Saved entries
· · · ·
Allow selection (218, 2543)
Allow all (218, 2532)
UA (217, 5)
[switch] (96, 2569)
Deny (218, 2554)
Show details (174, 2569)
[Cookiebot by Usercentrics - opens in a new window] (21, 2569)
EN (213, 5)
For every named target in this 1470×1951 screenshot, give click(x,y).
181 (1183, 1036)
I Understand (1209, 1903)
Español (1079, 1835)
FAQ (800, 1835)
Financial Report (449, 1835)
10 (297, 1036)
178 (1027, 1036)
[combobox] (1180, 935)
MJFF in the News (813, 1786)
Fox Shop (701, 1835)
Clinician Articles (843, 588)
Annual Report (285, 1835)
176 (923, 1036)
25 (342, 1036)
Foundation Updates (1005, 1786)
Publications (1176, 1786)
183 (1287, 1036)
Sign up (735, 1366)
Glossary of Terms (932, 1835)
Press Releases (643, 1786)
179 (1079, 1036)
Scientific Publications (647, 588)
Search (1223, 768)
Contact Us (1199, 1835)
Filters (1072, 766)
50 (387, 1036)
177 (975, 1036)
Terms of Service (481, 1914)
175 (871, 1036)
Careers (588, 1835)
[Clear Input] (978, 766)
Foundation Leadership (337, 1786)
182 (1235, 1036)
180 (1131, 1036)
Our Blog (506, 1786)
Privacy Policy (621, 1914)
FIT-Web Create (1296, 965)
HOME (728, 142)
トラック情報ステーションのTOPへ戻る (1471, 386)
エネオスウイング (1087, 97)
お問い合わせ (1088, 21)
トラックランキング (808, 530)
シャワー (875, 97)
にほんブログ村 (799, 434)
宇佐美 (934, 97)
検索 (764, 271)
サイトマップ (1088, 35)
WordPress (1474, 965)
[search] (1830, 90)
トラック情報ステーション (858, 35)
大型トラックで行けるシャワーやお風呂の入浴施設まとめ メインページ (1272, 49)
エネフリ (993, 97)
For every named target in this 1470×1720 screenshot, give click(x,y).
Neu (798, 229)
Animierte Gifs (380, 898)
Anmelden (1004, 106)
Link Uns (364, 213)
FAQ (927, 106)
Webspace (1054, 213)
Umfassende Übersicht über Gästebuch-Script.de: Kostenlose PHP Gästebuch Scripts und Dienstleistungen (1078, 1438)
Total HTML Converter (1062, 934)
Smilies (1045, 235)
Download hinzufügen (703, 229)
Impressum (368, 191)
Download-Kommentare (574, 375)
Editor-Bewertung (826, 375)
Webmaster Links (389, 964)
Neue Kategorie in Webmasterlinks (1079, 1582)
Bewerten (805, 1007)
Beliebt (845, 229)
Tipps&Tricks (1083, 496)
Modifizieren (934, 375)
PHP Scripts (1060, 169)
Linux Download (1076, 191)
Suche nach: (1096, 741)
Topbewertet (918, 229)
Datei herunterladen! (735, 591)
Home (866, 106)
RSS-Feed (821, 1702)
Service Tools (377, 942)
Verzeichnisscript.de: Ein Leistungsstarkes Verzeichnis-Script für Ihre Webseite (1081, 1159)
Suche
· · · ·
• **WORK ORDER**
Return the entries above unchanged, starting at the first line and stopping after the line with "[combobox] (1180, 935)".

• **WRITTEN SOLUTION**
Allow selection (218, 2543)
Allow all (218, 2532)
UA (217, 5)
[switch] (96, 2569)
Deny (218, 2554)
Show details (174, 2569)
[Cookiebot by Usercentrics - opens in a new window] (21, 2569)
EN (213, 5)
For every named target in this 1470×1951 screenshot, give click(x,y).
181 (1183, 1036)
I Understand (1209, 1903)
Español (1079, 1835)
FAQ (800, 1835)
Financial Report (449, 1835)
10 (297, 1036)
178 (1027, 1036)
[combobox] (1180, 935)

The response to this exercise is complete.